Ryan Kirby

Personal information
- Date of birth: 6 September 1974 (age 51)
- Place of birth: Chingford, England
- Height: 1.83 m (6 ft 0 in)
- Positions: Right back; centre half;

Youth career
- Brimsdown Rovers
- Arsenal

Senior career*
- Years: Team / Apps / (Gls)
- 1993–1994: Arsenal / 0 / (0)
- 1994–1996: Doncaster Rovers / 78 / (0)
- 1996: Preston North End / 0 / (0)
- 1996: Crewe Alexandra / 0 / (0)
- 1996: Wigan Athletic / 6 / (0)
- 1996: Northampton Town / 1 / (0)
- 1996–2001: Stevenage Borough / 61 / (5)
- 2001: → Aldershot Town (loan)
- 2001–2002: Aldershot Town
- 2002–2004: Harlow Town
- 2004–2006: Thurrock
- 2006–2008: Harlow Town
- 2009: AFC Hornchurch
- 2009–2010: Boreham Wood
- 2010–2012: Harlow Town
- 2012–2014: Grays Athletic / 60 / (1)

Managerial career
- 2006–2008: Harlow Town (player-manager)
- 2013–2014: Grays Athletic (player-manager)

= Ryan Kirby =

English footballer & manager (born 1974)

Ryan Kirby (born 6 September 1974) is an English former professional footballer who was last player-manager of Grays Athletic.

==Playing career==
Kirby, who played as a right back and centre half, began his career with the youth team of Brimsdown Rovers alongside David Beckham, and later played for Arsenal, Doncaster Rovers, Preston North End, Crewe Alexandra, Wigan Athletic, Northampton Town, Stevenage Borough, Aldershot Town and Harlow Town.

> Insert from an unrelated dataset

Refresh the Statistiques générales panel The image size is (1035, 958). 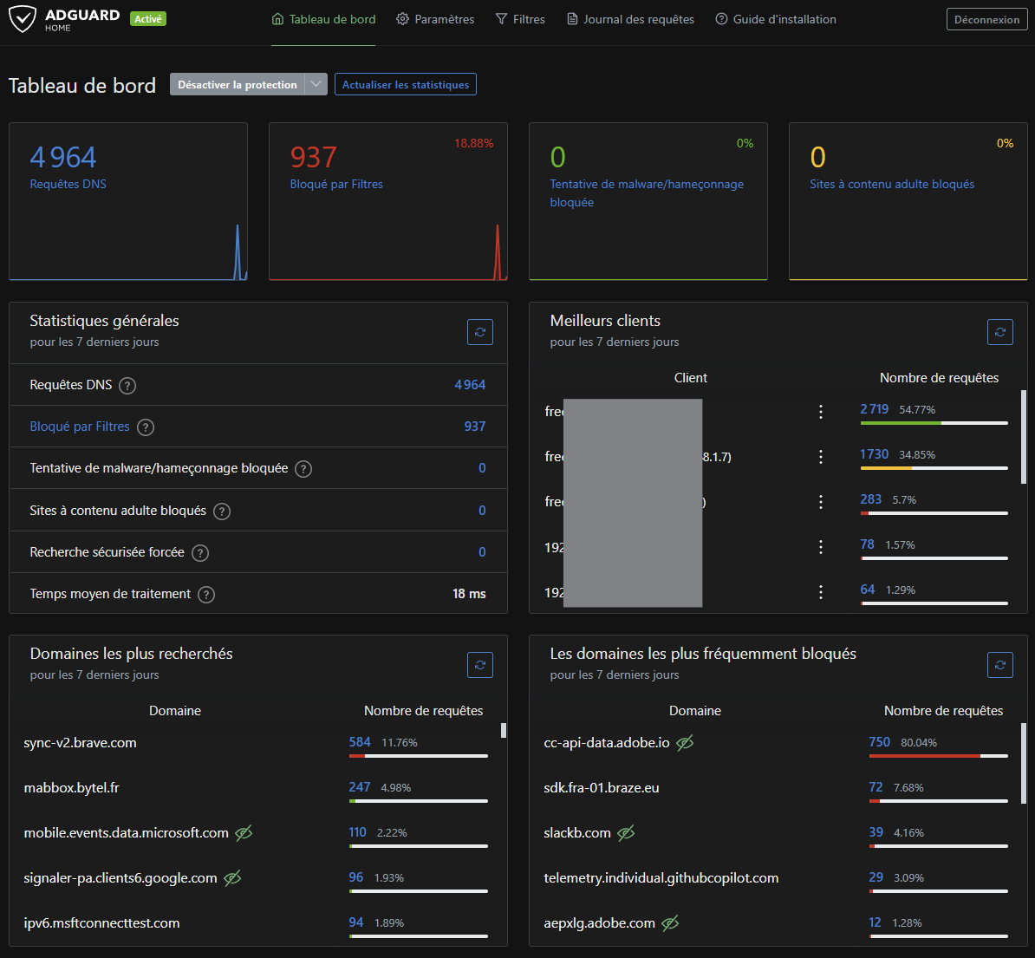pos(480,332)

He moved from Harlow Town to Thurrock in August 2004. Kirby then returned to Harlow Town, where he was player-manager between November 2006 and December 2008. During 2009 he played for AFC Hornchurch and Boreham Wood. He left Harlow Town in June 2012 to join Grays Athletic.

In his first season at Grays Athletic, they were crowned champions of the Isthmian League Division One North. He later became player-manager, before leaving at the end of the 2013–14 season. Kirby made a total of 74 appearances in all competitions scoring once, over two seasons.